Exim problems after CURRENT update???

teakwood

Active Member
Jul 8, 2006
26
0
151
Sydney
Two days in a row I have found mail backed up for several hours in the exim queue on one VPS. This followed a cPanel update.

Another similar VPS did not exhibit the problem, but that machine was having a problem with upcp not working. Today I got upcp to work manually, and it received the update - now its mail queue is clogging too. In both cases, this behaviour has not been evident in the past.

When I try to manually deliver messages ("Deliver now" in the WHM queue manager) I get "connection refused", like this:

Message 1GQJPc-0000ID-KW is not frozen
delivering 1GQJPc-0000ID-KW
Connecting to mailwash33.pair.com [66.39.2.33]:25 ... failed: Connection refused
LOG: MAIN
mailwash33.pair.com [66.39.2.33]: Connection refused
LOG: MAIN
== [email protected] R=lookuphost T=remote_smtp defer (111): Connection refused

Curiously, manual experimentation has shown me restarting exim (and various other things) doesn't fix the problem, but restarting APF does fix it, immediately.

However, it's looming as a major problem because I have to log in and check the mail queue constantly or people end up with 5-hour delays on their email.

And I'm guessing this is going to be a problem for other people as well when they get this update.

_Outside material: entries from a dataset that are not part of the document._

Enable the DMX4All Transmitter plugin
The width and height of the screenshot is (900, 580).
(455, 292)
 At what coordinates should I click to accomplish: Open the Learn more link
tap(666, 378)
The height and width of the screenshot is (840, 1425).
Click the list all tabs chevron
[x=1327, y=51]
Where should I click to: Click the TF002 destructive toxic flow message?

Both these systems are set to auto-update cPanel to CURRENT. Can I reset to RELEASE without breaking anything?
 

raventec

Well-Known Member
Apr 19, 2003
116
0
166
I'm not going to promise anything but I've usually had pretty good downgrading success using /scripts/upcp --force after setting the version to RELEASE (I tend to run CURRENT)
Have you tried reinstalling exim? Sometimes that helps wierd problems.
 

teakwood

Active Member
Jul 8, 2006
26
0
151
Sydney
Thanks raventec. I'm sure going to have to give it a try, no good being the only one using my supplier on CURRENT, I get all the problems they don't know about. :(

If anyone from cPanel cares, my mail queue was stuck again this morning. I have now tied the failure to the running of /scripts/upcp - no mail goes out from that point, including the message from the upcp cron job.
 

chris74108

Well-Known Member
Apr 30, 2004
86
0
156
teakwood said:
Thanks raventec. I'm sure going to have to give it a try, no good being the only one using my supplier on CURRENT, I get all the problems they don't know about. :(

If anyone from cPanel cares, my mail queue was stuck again this morning. I have now tied the failure to the running of /scripts/upcp - no mail goes out from that point, including the message from the upcp cron job.
Had you checked your mail logs to see whats going on?
 

teakwood

Active Member
Jul 8, 2006
26
0
151
Sydney
A whole series of "Connection refused" like when I try to deliver manually, plus several "retry time not reached for any host".
 

teakwood

Active Member
Jul 8, 2006
26
0
151
Sydney
Would have to wait until it's backed up again to answer, and I think I'll be putting in an APF restart after upcp as a workaround, so I might never know. :)
 

hexstar

Active Member
Jun 23, 2004
35
0
156
Internet
odd...dnsreport.com shows no issues for that domain...

DNS Report for xxxx.com
Generated by www.DNSreport.com at 02:30:47 GMT on 22 Sep 2006.
Category Status Test Name Information
Parent PASS Missing Direct Parent check OK. Your direct parent zone exists, which is good. Some domains (usually third or fourth level domains, such as example.co.us) do not have a direct parent zone ('co.us' in this example), which is legal but can cause confusion.
INFO NS records at parent servers Your NS records at the parent servers are:

ns1.viceinternet.com. [66.98.204.10] [TTL=172800] [US]
ns2.viceinternet.com. [66.98.205.77] [TTL=172800] [US]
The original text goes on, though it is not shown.